In one of the most chilling, and I thought devastating, quotes in the entire piece, a top official at the USDA’s Food Safety and Inspection Service observed that his options were somewhat limited since he had to “look at the entire industry, not just what is best for public health.” Note the fact that his phrasing sets the meat industry’s needs at odds with ours — the two can’t be reconciled in his eyes. What does that say about the government’s ability to ensure a safe food supply? No matter how you structure it, the industry now appears too big and too powerful to be regulated. What other explanation is there for the fact that the top food safety job at the USDA remains unfilled if not regulatory paralysis — the meat industry seems to have veto power over its regulators and hasn’t found a federal overseer to its liking.
One area that Moss does not cover is how E. coli O157 got into industrial beef in the first place. In fact it’s there because of the meat industry’s insistence on feeding cows corn — something they cannot easily digest — instead of grass. Among other things, corn feeding requires cows to be fed a steady dose of antibiotics, which has led to the rise of antibiotic resistance among various pathogens. But more importantly, it has caused very real changes in the cow’s gut which has allowed this toxic strain of E. coli to take hold, a strain that research suggests cannot survive in the gut of cows that eat only grass.
In short, E. coli didn’t just “happen” to the meat industry — it’s a consequence of industrial practices. But nowhere in the article (or in the halls of the USDA or the largescale beef producers for that matter) is the possibility of moving away from this corn-based system raised as a solution for the industrial system. Surprisingly, the article includes virtually no proposed solutions for this crisis — just vague assurances that the USDA isn’t “standing still” on the issue. In reality, the industry focuses exclusively on “managing” the ongoing presence of E. coli O157 though the development of an E. coli vaccine for cows, and irradiation or chemical washes for the meat. All of which are attempts to mask the risks of a failed system and represent an institutionalizing of the underlying failures.

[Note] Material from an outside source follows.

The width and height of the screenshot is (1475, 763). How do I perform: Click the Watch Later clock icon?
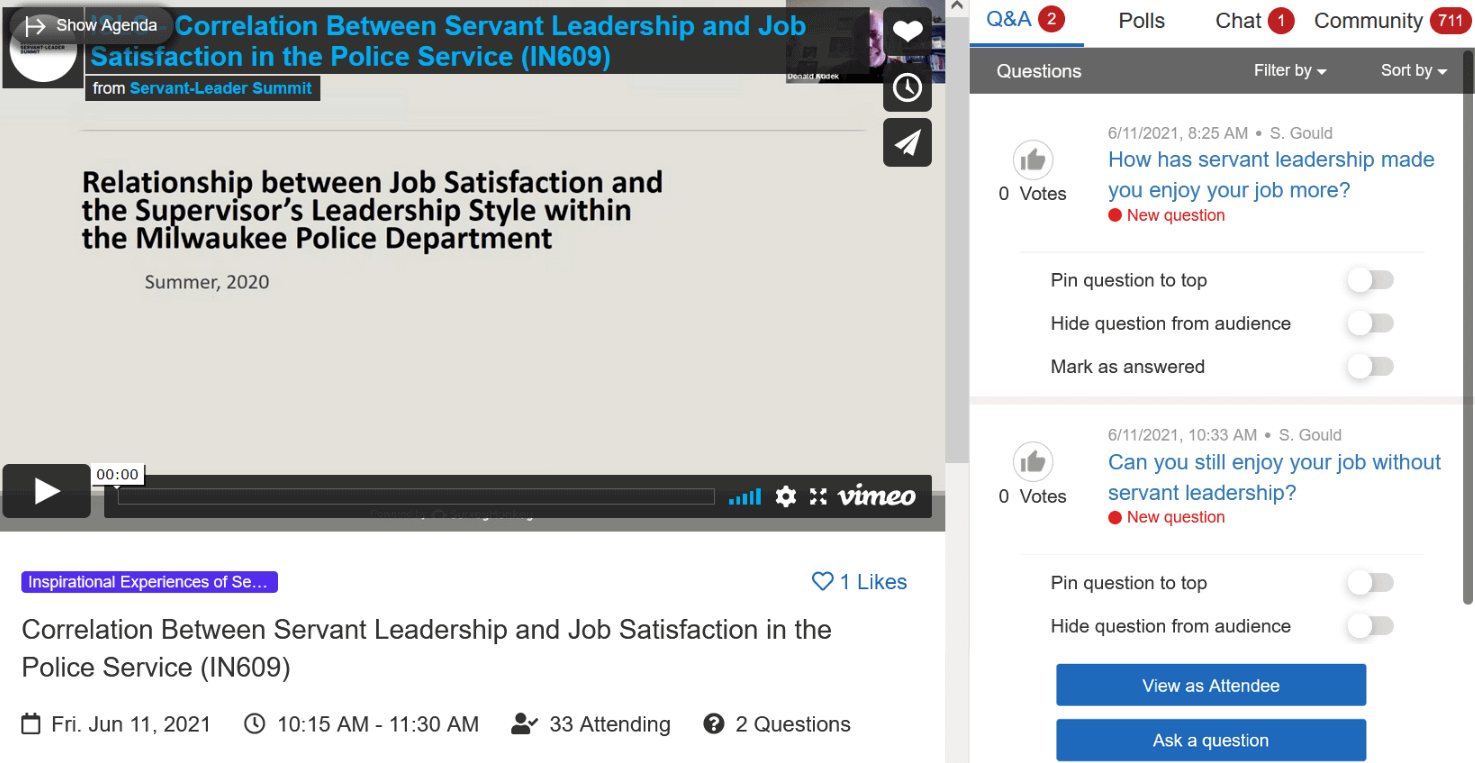point(907,88)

And none of which make me ever want to touch industrial meat again.
Indeed, if there ever was a powerful argument for eating only grass-fed beef from small producers, this article is it. The only conclusion worth drawing from this expose is that industrial ground beef simply isn’t worth the risk. And without wholesale industry and regulatory reform — neither of which appears likely or even possible, it may never be.
Comment:
When one eats nen vegetarian food,the animal proteins are converted into vegetable proteins and only then is ingested by human system.Why then go for non veg. food?Remember, animal’s meat ,which we eat, gain their nourishment from vegetables and grass.
Why don’t we go to the source as animals do?
Also meat has a chance of being infected as is evidenced in this case.